This morning, I put both my kids on a school bus for the very first time, waved to them, and then went about my business for seven hours.
That's never happened before.
I mean, I've been away from them for that long. But never without knowing that I could pick up the phone at any time and the person responsible for them would answer and tell me exactly what was happening. I didn't take advantage of that knowledge, but I knew I could.
You can't do that when your kids are in school. For one thing, the teacher is too busy being responsible for them and 20 of their soon-to-be closest friends to stop and take a phone call from a paranoid parent. For another, they go to a bunch of different places. Are they on the playground for recess? In the cafeteria eating lunch? Playing in the gym? Painting in the art room? Enjoying story time in the library?

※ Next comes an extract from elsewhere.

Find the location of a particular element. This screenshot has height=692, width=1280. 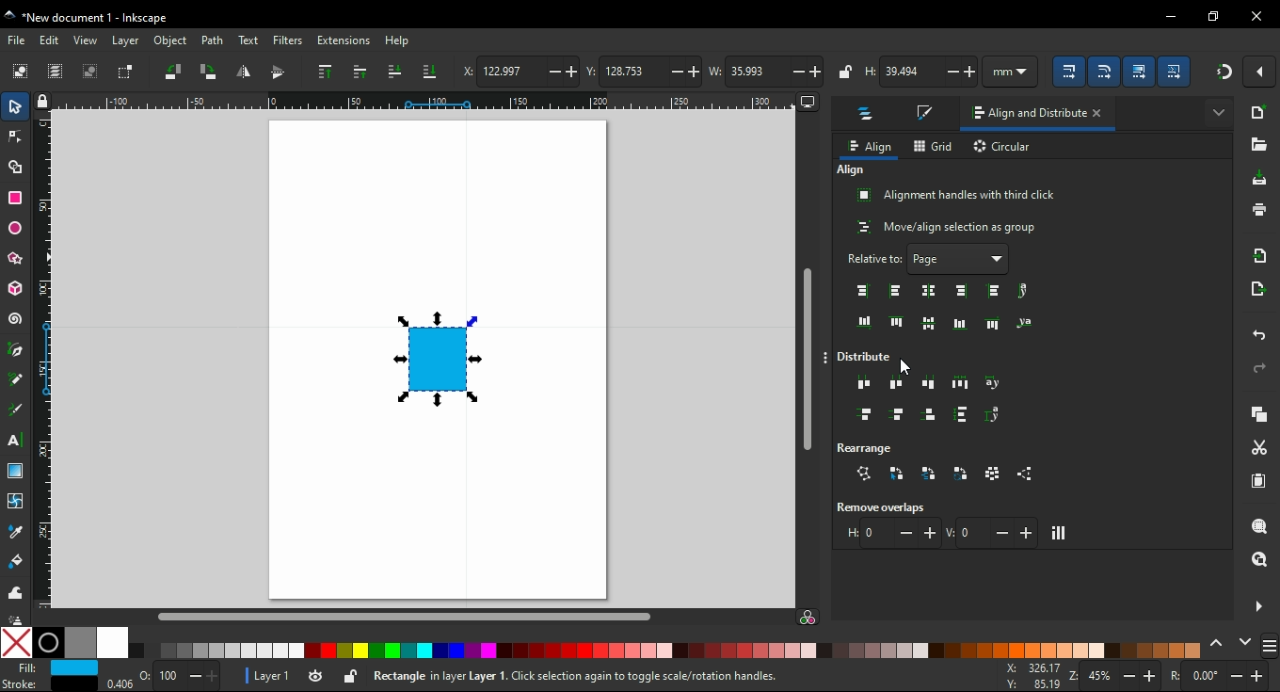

So all day long, I've been wondering, "Where are they right now? What are they doing right now?" But in addition to that, I can't help but also wonder, "Were they scared or confused when they got off the bus? Did they like their new teachers? Did they find someone to sit with at lunch? Did they remember to wash their hands after they used the bathroom? Will they be able to find the right bus at the end of the day?" So many questions.
And with one hour left before the bus brings them back home, I'm trying to decide which of those questions I should ask them at the end of their first day. Actually, I probably shouldn't ask them any of those questions. What I should be asking them is things like, "Who was the nicest person you met today? What did you like best about your new classroom? What did you bring home in your backpack? What was your favorite part of the day? Who was wearing the cutest first-day-of-school outfit? (that one's for my daughter) Who had the coolest backpack? (that one's for my son) What was the most interesting thing you learned today?"
Because I know that my attitude will rub off on them. They'll understand my concerns about school, even if I don't express them in so many words. If I approach them with questions that assume their first day was scary and uncertain and unpredictable, they'll think of school as being scary and uncertain and unpredictable. But if I ask them questions that assume their first day was exciting and interesting and fun, they'll think of school as being exciting and interesting and fun.
And that's exactly what school should be: exciting and interesting and fun. And I bet that if I approach it that way, I'll be sure to get the right answer when I ask, "Are you looking forward to going back tomorrow?"